1941Une pluie battante. Le fracas du déluge résonnait comme une musique sans fin, imposante, fracassante, pesante. Le silence régnait en maître, pas le moindre signe de vie à l'horizon. Les quelques baraquements qui avaient dû faire office d'habitat semblaient avoir été désertés. Le toit en tôle que fracassaient les trombes d'eau ne tenait guère et les murs aussi épais que des morceaux de carton tremblaient au moindre coup de tonnerre qui rompait le silence.
Le ciel orageux paraissait noyer les rares arbres et maigres buissons qui parsemés de-ci de-là formaient de petites touches sombres parmi cet horizon gris. Un long sentier serpentait et coupait en deux ce qui avait sûrement été, autrefois, un pauvre village.

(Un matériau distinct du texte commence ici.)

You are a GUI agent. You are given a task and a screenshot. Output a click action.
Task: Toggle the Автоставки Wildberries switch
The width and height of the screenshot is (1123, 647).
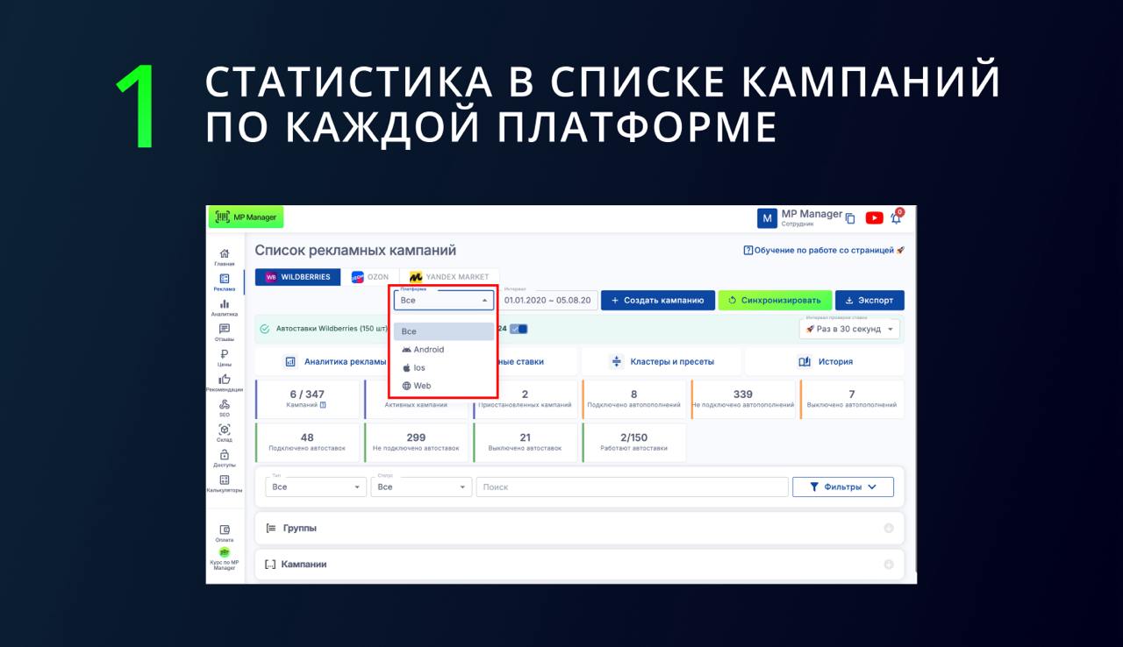(519, 329)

Un éclair frappa soudain, illuminant la nuit, transformant la silhouette des arbres en des squelettes à l'allure plus qu'étrange. Il poursuivit son court chemin jusqu'à frapper violemment la cime de l'unique sapin. Une légère étincelle apparue et le résineux s'enflamma à la façon d'une torche tandis que la fumée s'éleva telle une entité rejoignant les cieux.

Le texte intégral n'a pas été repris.